The other day, I chanced upon some of my so-called batchmates in the youth sector who participated in the movement to oust then former President Joseph Estrada. Sally Lagos is now with Gabriela Women’s Party and so is Frances Bondoc. I saw two other former youth activists from the University of Santo Tomas (UST) that day.
“Sampung taon na pala iyon?” I told Sally, and laughed. “Naramdaman mo bang tumanda tayo ng sampung taon?” I added. We went on sharing memories, those moments when we held meetings until the wee hours of the night at the Anakbayan headquarters on P. Noval in Sampaloc, Manila; the allies we encountered during the campaign; all the “gimmicks” we devised to oust Estrada and even the times when we skipped meals because we had no money; and many more.
I was then with the College Editors Guild of the Philippines (CEGP). Sally was with the National Union of Students of the Philippines (NUSP) and Frances was with Anakbayan.
We were young, full of energy and were willing to do anything to contribute toward change. Days before Estrada left Malacanang, we were busy mobilizing students from different colleges and universities. From the day since Tessie Aquino-Oreta did that jig when the Senate refused to open that envelope, we went to different schools every morning, mobilizing thousands of students to go to Edsa.

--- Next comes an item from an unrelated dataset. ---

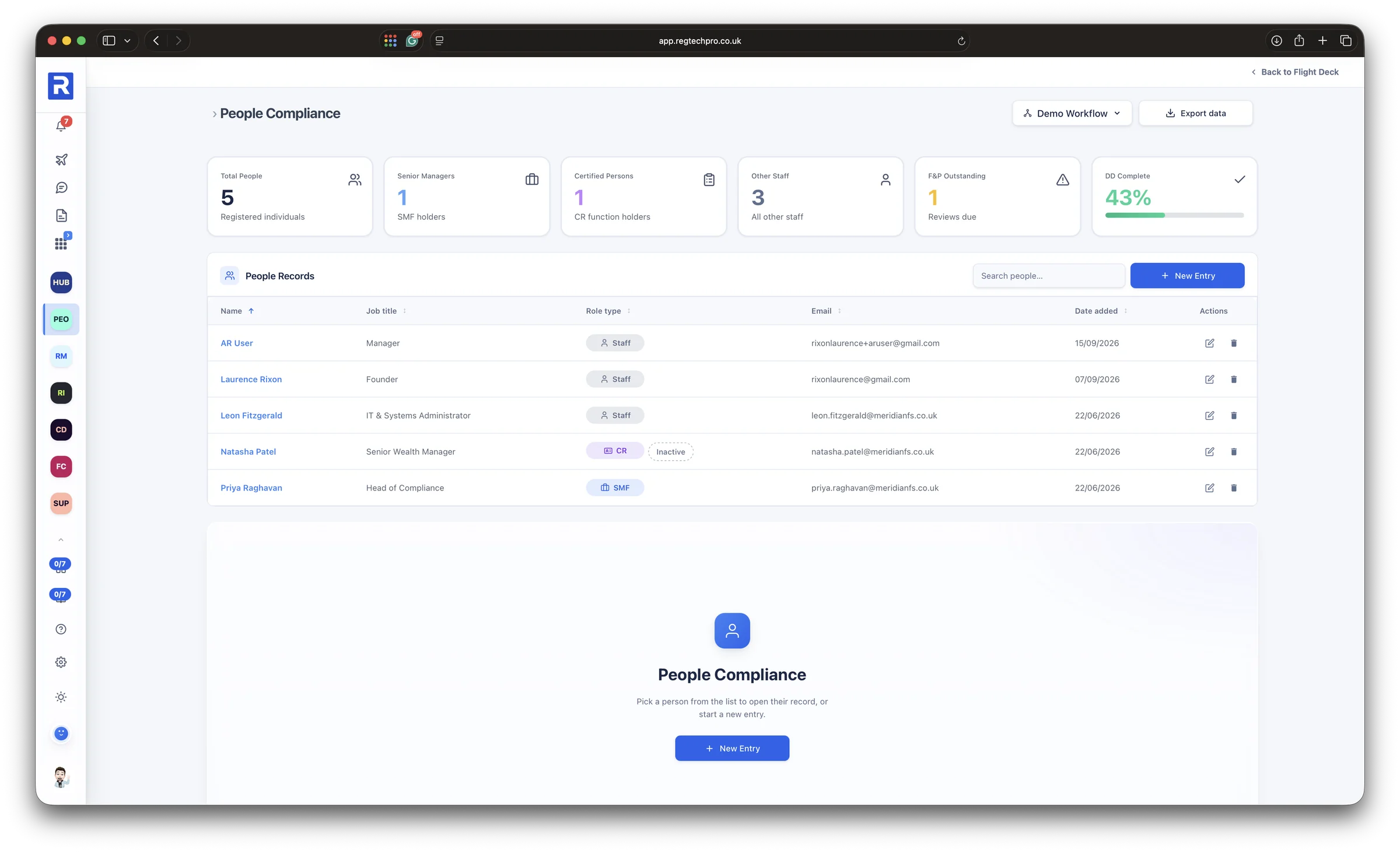Click the DD Complete progress bar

The image of thousands of people marching from the Edsa monument to the foot of Chino Roces (formerly Mendiola bridge) still fascinates me. I could still hear how thousands of people chanted “Sobra ng pahirap, Patalsikin si Erap!” I remember how ordinary people would give out food and water to the protesters. It was literally the people’s movement at work.
Our personal lives have changed since then. But the lessons of People Power 2 are timeless. Anti-people governments cannot stay in power forever. United, the people have power in their hands. It is not enough to change the faces in government; what we need is a societal change. Rhetoric? Not quite. These facts remain true; they are only blurred by the powers-that-be who wish to render the masses powerless.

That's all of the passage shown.